Talking about “democracy deficit” which he said was a trend in major democracies of the world, the minister further remarked, “Mature constitutional democracies that have handled issues of identity and distribution of resources without creating human tragedies are failing to do so in recent years. That is why an NRC-like problem emerged in India.”
Diplomatic sources said Bangladesh had no plans to engage India on the NRC. However, Indian diplomats had begun to engage Bangladeshi opinion-makers on the developments in Assam, said the Editor of a prominent Dhaka daily, Bhorer Kagoj.
“Indian High Commissioner Harsh Vardhan Shringla met a group of 12 senior editors today [Wednesday] in Dhaka and briefed us about the history of the NRC and how it had been drafted over the past few years. He informed us about the 1985 Assam Accord. He, however, did not mention that India would try to deport the NRC-excluded four million citizens to our country,” Datta said.

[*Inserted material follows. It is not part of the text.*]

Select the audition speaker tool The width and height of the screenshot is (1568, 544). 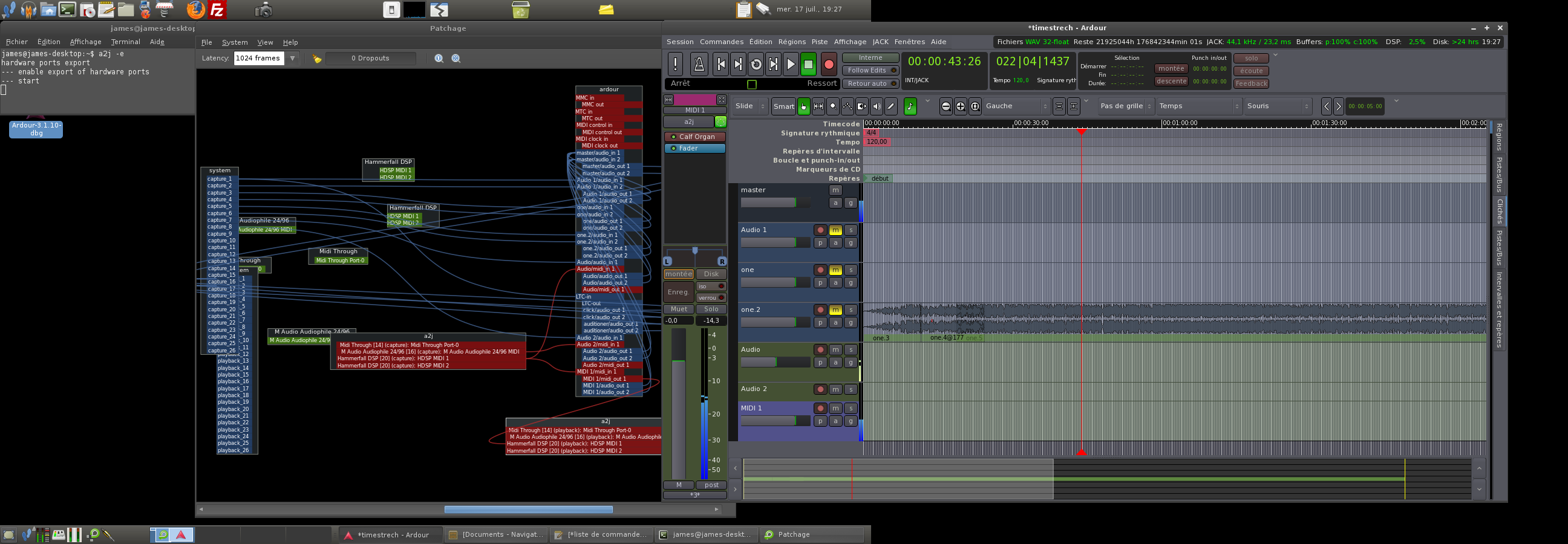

An editorial published in Bhorer Kagoj on July 31 last had cautioned that Dhaka should remain alert so that the NRC would not trigger an influx from Assam to Bangladesh. A full-blown political row has erupted ever since the final draft of Assam’s NRC was published on Monday. The draft list incorporated the names of nearly 2.89 crore individuals out of the 3.29 crore applicants, leaving out more than 40 lakh applicants from the final draft.